#### [The request]
Extend the guide to off-camera flash lighting kits below, picking up after its final sentence.

Lighting Kit Option 1

Nikon SB80-DX flash units (or any other flash) + Pocket Wizard Transceivers Plus II or Plus III or Plus X.

Nikon flash units can be any other flash units of the similar price/size/make. The reason why I picked SB80-DX is that these are packed with everything you might need, but for a very affordable price and reasonable size when paired with a trigger. These can be used as optical slaves too.

You will need 1 trigger on your camera and a second one connected to your flash unit for off camera setup. Add an extra trigger for every flash unit you bring in.

This setup will give you a traditional setup where you set flash units to 1/4 power and shutter to 1/250th sec and then you play with the rest of the settings (aperture/ISO) to make it work. You'll be using flash duration to freeze your subject. Depending on how bright it is during the day - it might work or not in those conditions. But indoors and in shade areas - this will work 100%.

You do need AA batteries for both flash units and triggers.

Lighting Kit Option 2

Pocket Wizard Flex TT5 universal triggers (or Mini TT1) + any flash units.

Flex TT5 triggers add Hyper Sync (High Speed Sync) on top of normal triggering/receiving functions to your setup. By using Pocket Wizard's own software you can better sync your flash units with these triggers. And then you can go above 1/250th sec all the way to 1/2000th sec depending on the particular flash unit. All flash units have different flash durations when in full power mode so can be a bit tricky. Pocket Wizard have a dedicated Wiki page for all the FAQ.

You will need 1 trigger on your camera and a second one connected to your flash unit for off camera setup. Add an extra trigger for every flash unit you bring in. For optimal HSS work use only TT5's or MiniTT1's. When triggering in normal mode you can mix up TT5's with Plus II, Plus III & Plus X.

#### [Collected data]

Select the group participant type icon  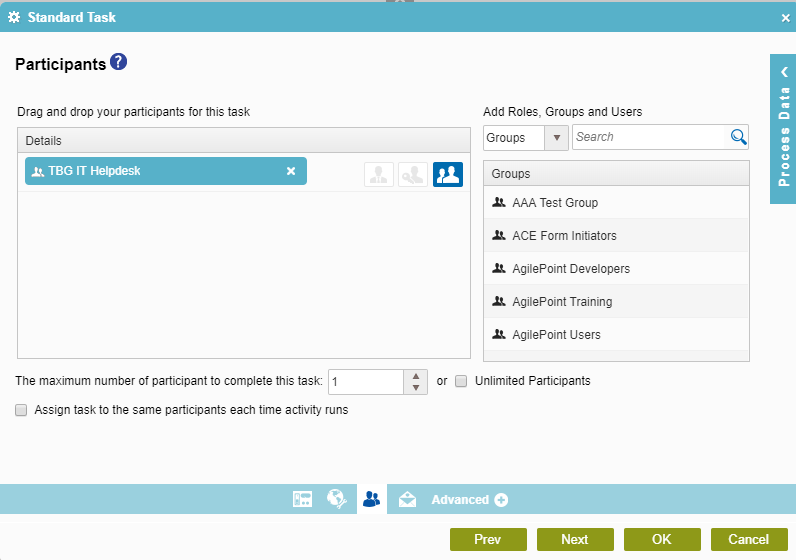click(x=447, y=175)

#### [Expected answer]
You do need AA batteries for both flash units and triggers.

Lighting Kit Option 3

Godox Witstro AD360 or AD360II.

These flash units are larger in size compared to regular speedlights but they come with battery packs, more power and HSS option built in. Price wise these might seem like a bit more expensive, but they offer the best value for your money at the moment.

All you need is to use their own trigger on camera and tiny receivers on the flash units. These are cheap, way cheaper than Pocket Wizard products. 

If there is no need to overpower the sun or you want to save power which you have plenty thanks to battery packs you can always shoot in traditional mode at 1/250th sec with these. If the need arises to go over that shutter speed - you just set the units to the full power (which you can control with a separate remote controller) and shoot in High Speed Sync mode.

Everything about these flash units is affordable, so seems to be the best solution if you have space in your bag for these.

Lighting Kit Option 4

Elinchrom ELB 400Profoto B1 and similar solutions.

These are portable battery powered flash solutions from established studio light manufacturers. The quality of produced light is the main focus for them. So while being way more powerful than small portable flash units, with HSS support and plenty light modifiers available for them - these are very expensive, quite bulky and most likely will require an assistant to help you with protecting them from being hit by a board.

They come with their own radio triggers, battery packs and can be operated as normal flash units or in HSS mode.

Everything about these is expensive - replacement parts, batteries, bags, cables, etc.

*Cheap Chinese radio triggers do work, most of them, but they are not always that reliable. You do save a lot, but they usually fail when most needed.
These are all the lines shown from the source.